La naissance de Valeria Hotels & Resorts est le produit d’un pari hôtelier courageux et déterminé pris au début des années 2000, à une époque où le tourisme marocain n’avait pas encore retrouvé la place qu’il occupe aujourd’hui. Juste après les Assises Nationales du Tourisme d’Ouarzazate, le tour-opérateur Marmara France décide de miser massivement sur le Maroc. Marrakech, Agadir, les villes impériales et les circuits du Grand Sud deviennent alors les moteurs d’une stratégie ambitieuse dont l’objectif principal est de faire venir, toute l’année, plus de 5 000 visiteurs français par semaine. Aux manettes de cette mécanique, un partenaire marocain joue un rôle décisif, le le groupe Cherif Alami.

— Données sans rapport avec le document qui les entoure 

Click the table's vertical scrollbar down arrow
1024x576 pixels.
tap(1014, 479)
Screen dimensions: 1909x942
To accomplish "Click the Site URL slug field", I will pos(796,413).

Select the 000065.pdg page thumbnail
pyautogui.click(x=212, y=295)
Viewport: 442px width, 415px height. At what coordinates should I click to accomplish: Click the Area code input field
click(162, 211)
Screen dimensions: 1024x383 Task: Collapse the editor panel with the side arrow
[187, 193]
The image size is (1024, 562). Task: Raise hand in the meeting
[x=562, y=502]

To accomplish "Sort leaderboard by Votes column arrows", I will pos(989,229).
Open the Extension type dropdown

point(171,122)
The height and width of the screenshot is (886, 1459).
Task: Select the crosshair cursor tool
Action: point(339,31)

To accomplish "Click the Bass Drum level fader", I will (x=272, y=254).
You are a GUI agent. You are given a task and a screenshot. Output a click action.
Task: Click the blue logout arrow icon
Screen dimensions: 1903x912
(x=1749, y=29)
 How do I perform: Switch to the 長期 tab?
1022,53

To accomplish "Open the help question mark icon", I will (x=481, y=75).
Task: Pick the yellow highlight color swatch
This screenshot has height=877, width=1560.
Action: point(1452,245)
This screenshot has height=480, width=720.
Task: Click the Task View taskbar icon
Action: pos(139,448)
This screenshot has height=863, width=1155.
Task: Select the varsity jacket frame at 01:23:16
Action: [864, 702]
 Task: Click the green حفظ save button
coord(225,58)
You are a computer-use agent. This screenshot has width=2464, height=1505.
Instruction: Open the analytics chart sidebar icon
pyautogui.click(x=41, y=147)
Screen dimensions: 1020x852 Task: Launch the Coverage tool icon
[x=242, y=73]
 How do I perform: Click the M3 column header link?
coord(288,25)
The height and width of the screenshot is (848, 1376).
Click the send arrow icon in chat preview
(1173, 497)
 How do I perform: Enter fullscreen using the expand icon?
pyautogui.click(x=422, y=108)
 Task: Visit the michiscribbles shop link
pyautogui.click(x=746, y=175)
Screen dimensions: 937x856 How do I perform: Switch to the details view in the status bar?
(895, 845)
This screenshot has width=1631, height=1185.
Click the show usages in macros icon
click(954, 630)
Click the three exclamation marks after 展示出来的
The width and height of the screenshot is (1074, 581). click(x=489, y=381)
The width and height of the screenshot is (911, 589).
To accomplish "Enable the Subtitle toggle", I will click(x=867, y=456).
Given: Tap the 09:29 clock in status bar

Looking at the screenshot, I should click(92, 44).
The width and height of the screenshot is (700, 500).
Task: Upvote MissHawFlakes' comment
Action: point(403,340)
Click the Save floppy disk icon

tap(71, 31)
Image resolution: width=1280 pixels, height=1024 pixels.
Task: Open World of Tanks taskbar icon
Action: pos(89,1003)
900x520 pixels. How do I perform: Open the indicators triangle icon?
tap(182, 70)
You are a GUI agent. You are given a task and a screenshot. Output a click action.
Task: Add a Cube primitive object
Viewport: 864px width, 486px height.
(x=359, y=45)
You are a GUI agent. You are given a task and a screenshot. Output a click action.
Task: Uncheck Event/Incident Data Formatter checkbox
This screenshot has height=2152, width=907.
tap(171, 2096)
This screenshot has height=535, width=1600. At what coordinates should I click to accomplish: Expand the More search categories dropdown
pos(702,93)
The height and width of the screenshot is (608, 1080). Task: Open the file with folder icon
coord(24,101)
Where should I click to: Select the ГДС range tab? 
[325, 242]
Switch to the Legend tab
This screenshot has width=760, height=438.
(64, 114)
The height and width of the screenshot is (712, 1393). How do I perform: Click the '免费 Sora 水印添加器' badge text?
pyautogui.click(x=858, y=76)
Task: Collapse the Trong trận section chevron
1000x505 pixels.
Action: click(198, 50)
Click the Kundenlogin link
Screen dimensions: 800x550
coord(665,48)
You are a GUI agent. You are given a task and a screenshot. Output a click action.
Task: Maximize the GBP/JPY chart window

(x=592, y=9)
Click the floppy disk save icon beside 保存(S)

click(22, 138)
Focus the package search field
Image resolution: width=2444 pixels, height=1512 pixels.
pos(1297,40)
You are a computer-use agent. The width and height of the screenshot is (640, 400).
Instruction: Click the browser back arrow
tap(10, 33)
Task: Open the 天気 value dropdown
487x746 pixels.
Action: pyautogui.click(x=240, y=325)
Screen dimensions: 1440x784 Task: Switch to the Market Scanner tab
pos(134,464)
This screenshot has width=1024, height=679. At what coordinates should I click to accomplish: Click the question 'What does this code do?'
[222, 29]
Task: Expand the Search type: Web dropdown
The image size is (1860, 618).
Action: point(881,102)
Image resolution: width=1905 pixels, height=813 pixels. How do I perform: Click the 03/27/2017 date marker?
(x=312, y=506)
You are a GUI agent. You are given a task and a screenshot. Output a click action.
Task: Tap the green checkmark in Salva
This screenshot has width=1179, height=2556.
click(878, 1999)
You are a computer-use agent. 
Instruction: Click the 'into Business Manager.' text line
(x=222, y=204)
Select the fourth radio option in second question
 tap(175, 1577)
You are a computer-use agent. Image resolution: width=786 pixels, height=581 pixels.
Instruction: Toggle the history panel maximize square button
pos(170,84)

C’est dans ce contexte qu’émergent les deux clubs historiques de Marrakech, devenus en vingt ans une référence dans l’all-inclusive. Ils représentent une période où le Royaume érige le tourisme en véritable politique économique. Dès son accession au Trône en 1999, Sa Majesté le Roi Mohammed VI fait du secteur un axe de développement stratégique, via la modernisation des infrastructures, la montée en gamme de l’offre, l’ouverture aux grands opérateurs étrangers… Les clubs Valeria de Marrakech ont justement été parmi les premiers à bénéficier de cette impulsion.
Le résultat est spectaculaire. En vingt ans, le groupe a accueilli près d’un million de clients, principalement français, mais aussi marocains, britanniques et européens. Les deux établissements totalisent aujourd’hui plus de 752 chambres triples, soit un total de 2.256 lits, réparties dans neuf riads, selon une organisation esprit village : les hébergements dans les zones les plus calmes, les piscines et restaurants au centre, puis un second espace plus exclusif avec piscine paisible, restaurant dédié et spa de 1 500 m². À cela s’ajoutent des terrains de sports collectifs, un kids club, un grand théâtre et un night-club, autant d’équipements qui ont longtemps permis à ces clubs de se distinguer dans un marché devenu beaucoup plus concurrentiel.
Mais le plus intéressant se trouve ailleurs. Bien avant que le développement durable ne devienne un argument marketing obligatoire, le club s’était doté d’un centre de traitement des eaux usées, parmi les premiers à Marrakech. Chaque année, il obtient par ailleurs la certification Gold en hygiène et sécurité délivrée par un organisme agréé à Londres. Un détail qui dit beaucoup, une gestion rigoureuse, aboutie, rarement mise en avant.
Reste une réalité plus prosaïque. Après vingt ans d’exploitation, ces établissements ont besoin d’un nouveau souffle. Les propriétaires viennent ainsi d’engager plus de 90 millions de dirhams pour rénover en profondeur les deux sites, Madina Club et Dar Atlas Club. Il s’agit de préserver ce qui a fait leur succès, à savoir une clientèle fidèle, des partenariats historiques avec les tour-opérateurs et surtout des équipes présentes depuis parfois deux décennies. Dans l’hôtellerie marocaine, où beaucoup d’adresses changent de nom, d’actionnaires ou de concept tous les cinq ans, cette continuité reste une exception à saluer.